Все это время, сидя за столом, прислушиваясь к выступлениям, Смелеков думал, как он должен поступить, что сказать? Одно было ясно — именно сегодня он должен был положить конец повальному пьянству, царившему на приисках и в районном центре.
— На Кавказе говорят, — негромко произнес он сиплым голосом и прокашлялся, — гнилое дерево надо рубить одним ударом топора, если не хочешь, чтобы оно упало на голову друга. — Смелеков посмотрел на свой фужер, прошелся взглядом по бутылкам спирта на столе. — Я хочу выпить эту рюмку за то, чтобы она на вашем прииске до окончания сезона была последней. Завтра нам предстоит много трудной, тяжелой работы. Чтобы справиться с ней, мы должны иметь светлую голову и свежую кровь. Спасибо вам за ужин. И до свидания.
— Как, вы уезжаете? Сейчас? В ночь?
— Я давно не спал в палатке на берегу реки. А места у вас, я видел, отличные.
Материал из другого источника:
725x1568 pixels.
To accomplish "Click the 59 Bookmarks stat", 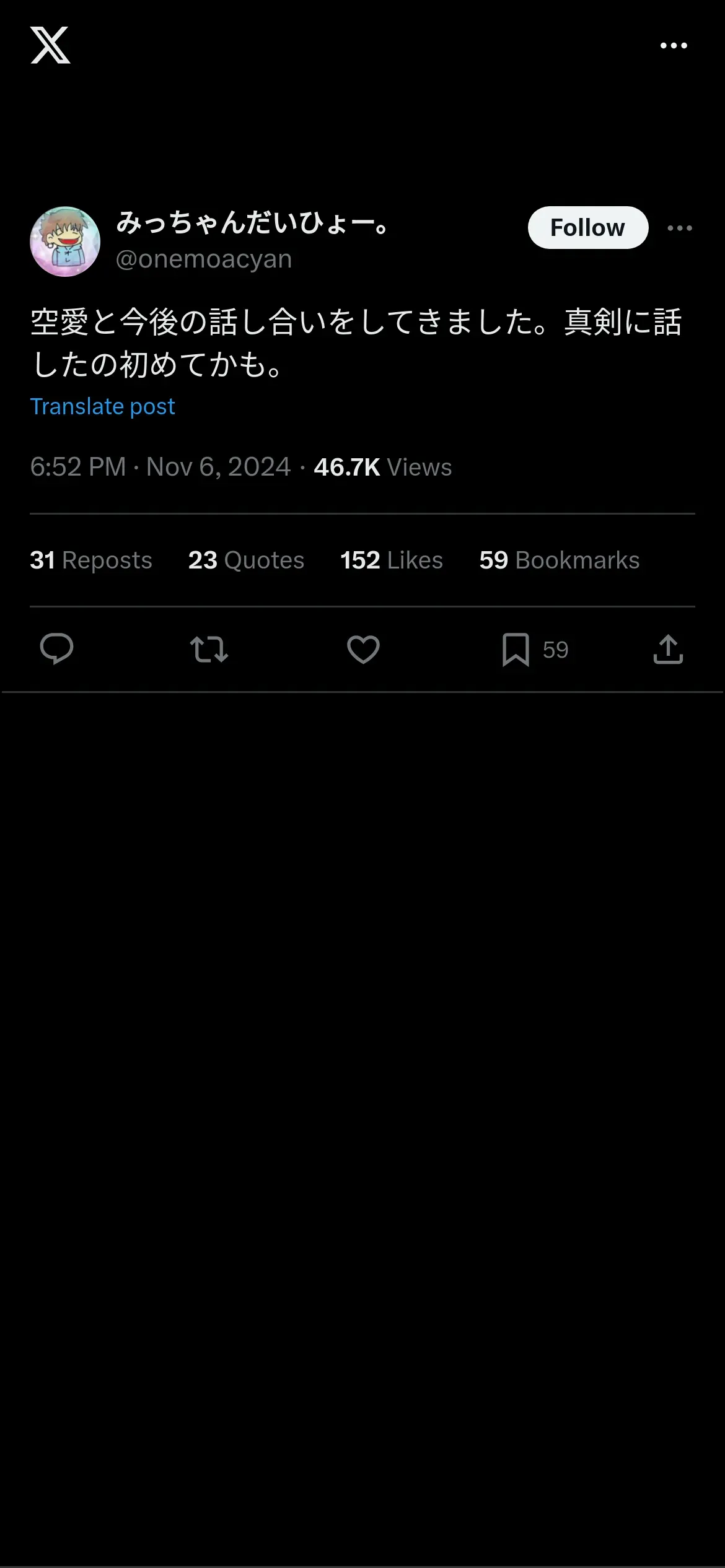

Были и встречи с рабочими. После одной из них, прямо на полигоне, у Смелекова появилось другое чувство, вначале неосознанное, четко не выраженное. Но с каждой новой встречей с горняками оно росло, укреплялось…
Шофер, насупленно поглядывая на секретаря, громко вздыхал и наконец обиженно проговорил:
— Как хотите, Тихон Матвеевич, а слушать я вас больше не буду. Говорил же вчера вечером, давайте заправимся на Нелькобе, — он стукнул ногтем по прибору. — Видите, стрелка прилипла к нулю. До прииска не доедем.
— Вы, Александр Федорович, в таких случаях со мной построже. У меня свои заботы, я могу что-то и не учесть. Очень уж хотелось успеть на драгу к утренней пересменке.
— Чего уж там, — смягчился шофер, — сейчас будет поворот на Белове. Там и заправимся.
Поворота, собственно, и не было — боковая узкая дорога упиралась в трассу под прямым углом и по обеим сторонам густо заросла кустарником. Машина почти остановилась, осторожно свернула. Шофер показал рукой на ровную долину!
— Вот здесь, Тихон Матвеевич, в иной год белые грибы водятся.
— Серьезно? — удивился Смелеков. — Грешным делом, я был уверен, что на Колыме нет ни белых, ни груздей.
Шофер, довольный произведенным эффектом, весело улыбался.
— На Колыме все есть! И грузди есть! Надо места знать. Не часто они встречаются, но бочонок я каждый год имею. Могу угостить.
За рощицей в узком распадке поднимался дым от костра.
— Не знаете, что там? — спросил Смелеков.
— Шурфовщики мерзлоту долбят, — уверенно произнес шофер.
— Неплохо бы заглянуть к ним, — сказал Смелеков. — Остановитесь, Александр Федорович.
Смелеков вышел из машины, потянулся до хруста в суставах, с удовольствием размял ноги и плечи.
— Тут не так уж далеко. — Смелеков довернулся к шоферу. — Вы езжайте в поселок, заправьте машину и возвращайтесь сюда. Я промнусь пешочком.
Позади послышался шум машины. Рядом остановился грузовик. Через борт на землю соскочил долговязый парень в спецовке, бережно прижимая рукой тяжелый сверток.